• _DIRECTIVE_
Please give back only the part of the listing that opens with the line containing "Click the Draw Area button" and closes with the line containing "(x=433, y=643)", swapping "Draw Area" for "Measure Area" and changing nothing else. Leave the pictures out of your answer.

• _DATASET CONTENT_
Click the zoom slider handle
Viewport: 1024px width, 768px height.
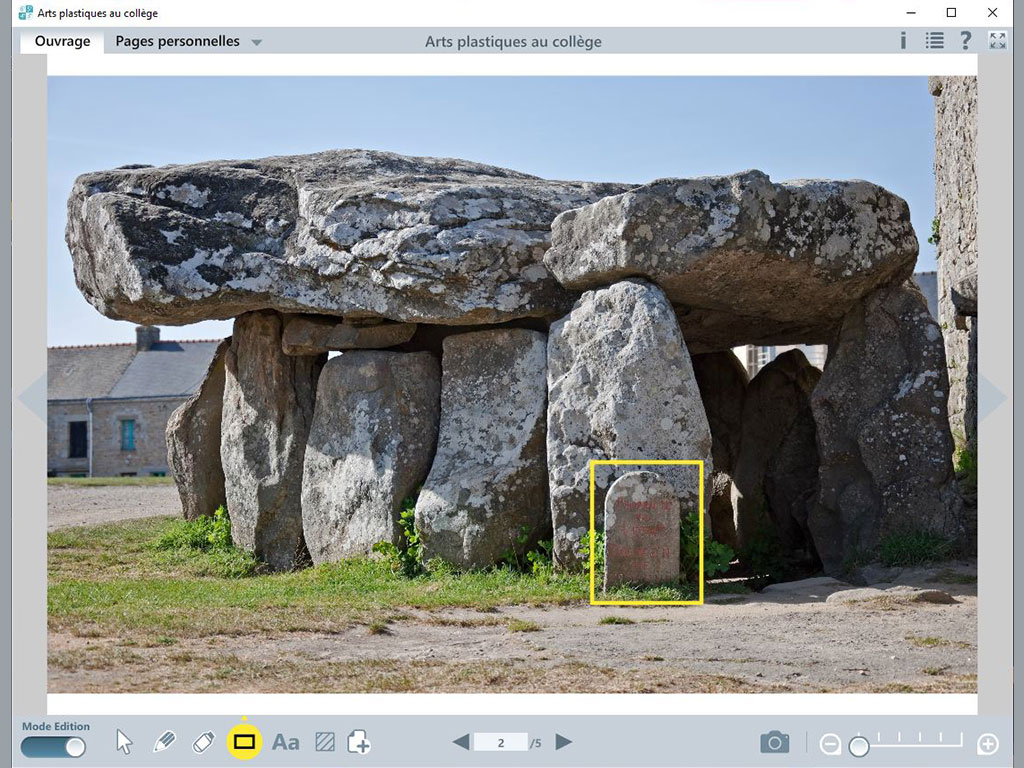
--
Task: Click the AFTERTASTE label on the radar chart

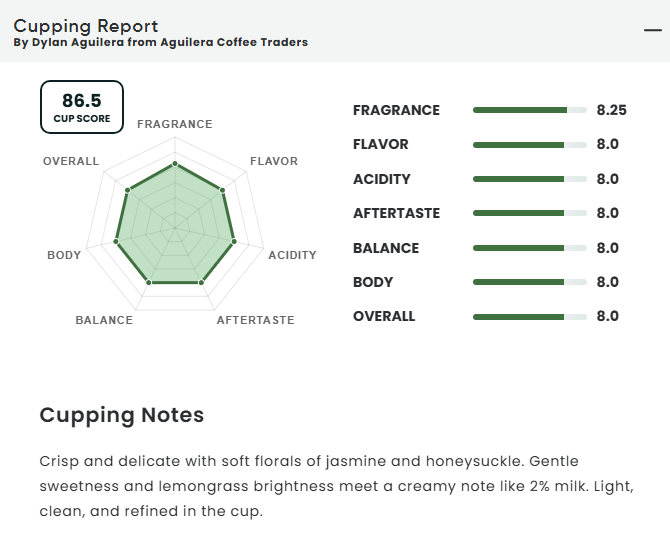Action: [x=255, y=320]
...
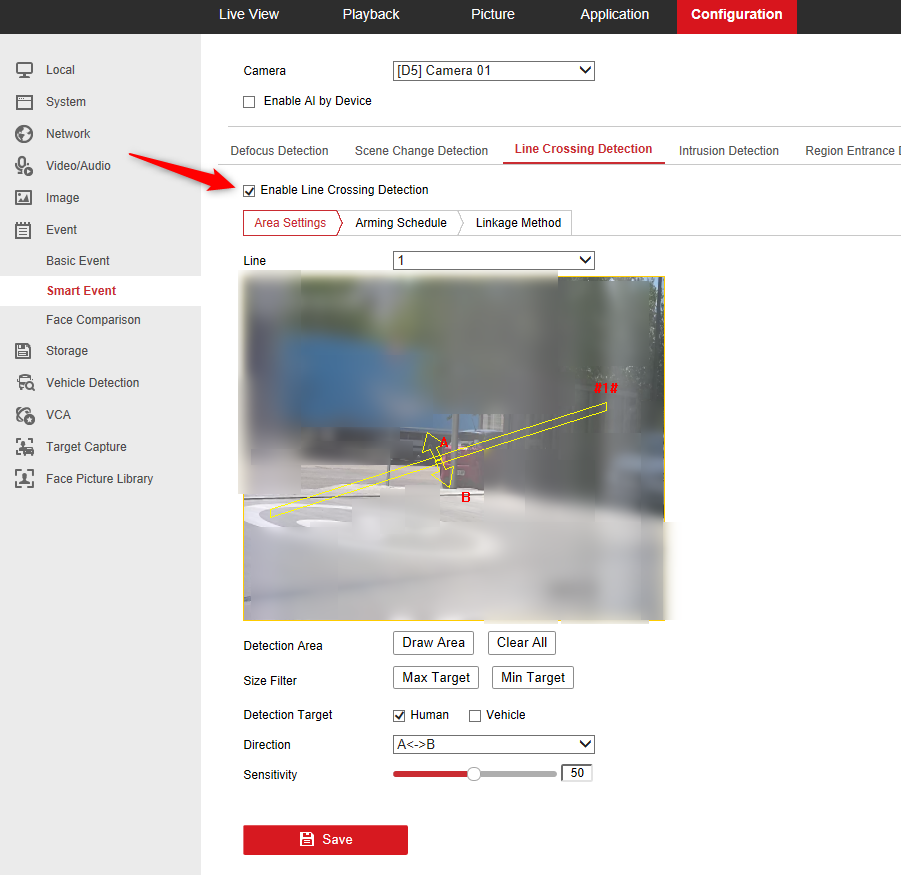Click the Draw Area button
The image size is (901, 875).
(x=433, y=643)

• _RESPONSE TO THIS EXERCISE_
Click the Measure Area button
The image size is (901, 875).
(x=433, y=643)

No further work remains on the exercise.